- Beranda
- Komunitas
- Story
- Stories from the Heart
Insting Wanita Part 1


TS
happytrisna
Insting Wanita Part 1
#Insting_Wanita (1)
***
Percaya atau tidak, insting wanita bisa setajam agen rahasia CIA. Aku pernah hampir melabrak perempuan hanya bermodal coretan di notes suamiku. Semacam kode yang ditulis perempuan itu, entah kenapa aku begitu yakin dia menaruh rasa pada pasanganku.

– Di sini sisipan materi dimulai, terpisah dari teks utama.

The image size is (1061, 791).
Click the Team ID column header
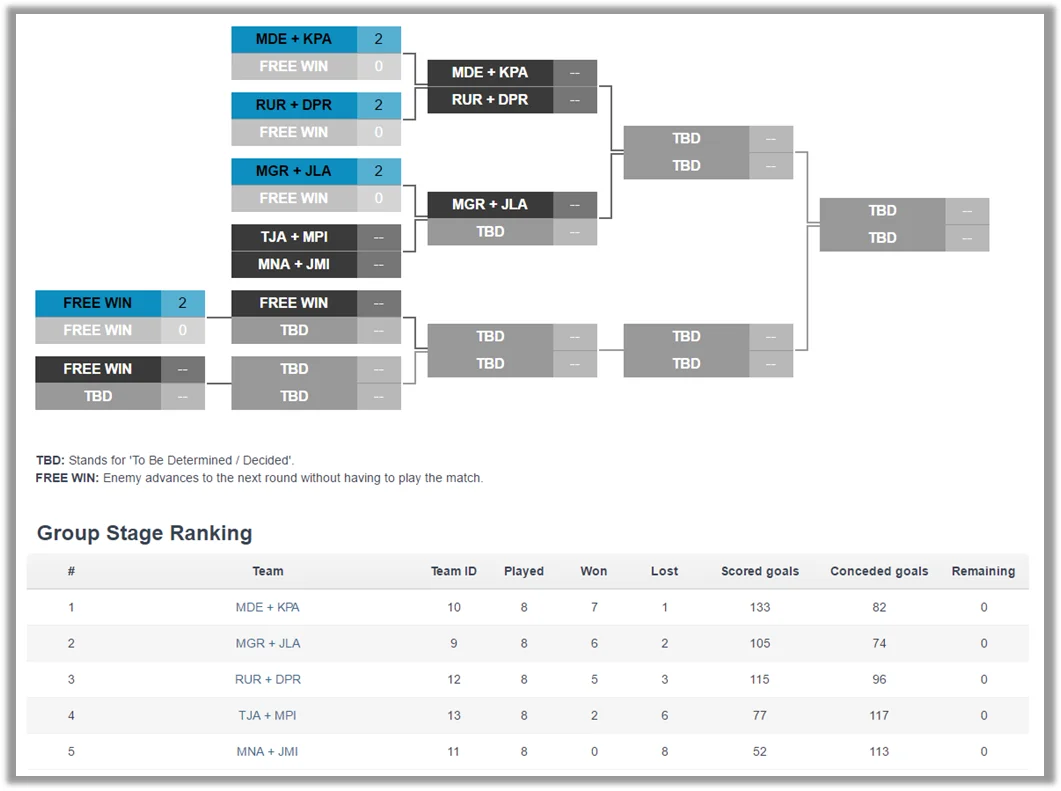pyautogui.click(x=454, y=571)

Namanya Evi, tapi aku lebih suka memanggilnya Evil. Janda dengan dua orang anak yang bekerja di tempat sama dengan suamiku. Saat itu suamiku dan dia sama-sama bekerja sebagai karyawan di salah satu perusahaan konstruksi. Masih muda, umurnya di atasku dua atau tiga tahun saja. Tak terlalu cantik, tapi dia bisa bermain apik.

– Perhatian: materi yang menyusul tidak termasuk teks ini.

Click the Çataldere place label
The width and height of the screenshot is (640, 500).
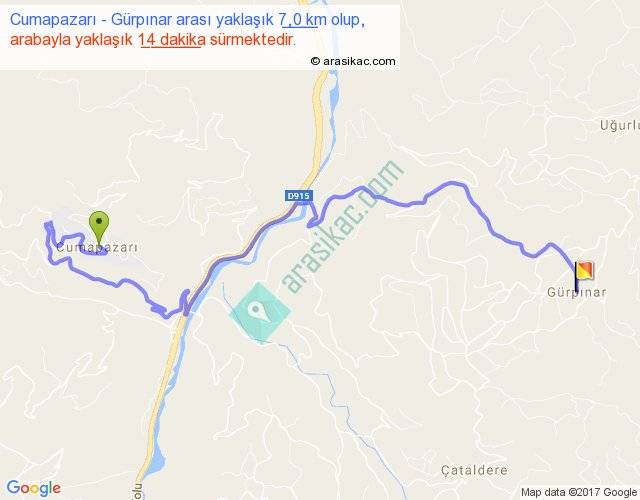point(474,471)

Membungkus rencana busuknya dengan balutan persahabatan. Omong kosong! Mana ada seorang pria dan wanita dewasa bisa bersahabat tanpa ada rasa yang luar biasa.
Dasar suamiku terlalu lugu atau dia berpikir aku tak akan tahu, setiap pulang kerja, ia selalu menceritakan segala aktivitasnya. Selalu saja ada nama Evil terselip dalam kisahnya.

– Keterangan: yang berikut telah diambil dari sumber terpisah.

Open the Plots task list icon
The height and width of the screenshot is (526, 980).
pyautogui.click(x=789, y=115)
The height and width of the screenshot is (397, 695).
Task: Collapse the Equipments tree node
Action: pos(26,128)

Saat ia masuk ke kamar mandi. Aku mulai bergerilya memeriksa setiap barang bukti di tas kerja. Tak satupun luput dari pencarianku. Hingga aku terhenti pada sebuah catatan di notes suamiku. Aku kenal sekali tulisannya, dan ini pasti milik orang lain. Tarikan penanya rapi dan sedikit meliuk. Tertulis beberapa nama, aku kenal semua. Yang menarik, nama Evi Susanti dan Pramono Susanto seperti sengaja ditulis berdekatan. Ada tanda panah di samping nama suamiku. Seakan dia berusaha mengirimkan Cupid untuk memanah cinta suamiku.
"Langkahi dulu mayatku!"
Saat suamiku keluar kamar mandi, langsung kucecar dengan peluru pertanyaan bertubi-tubi. Aku tak suka memendam tanya terlalu lama. Spekulasi di otak bisa membuatku gila.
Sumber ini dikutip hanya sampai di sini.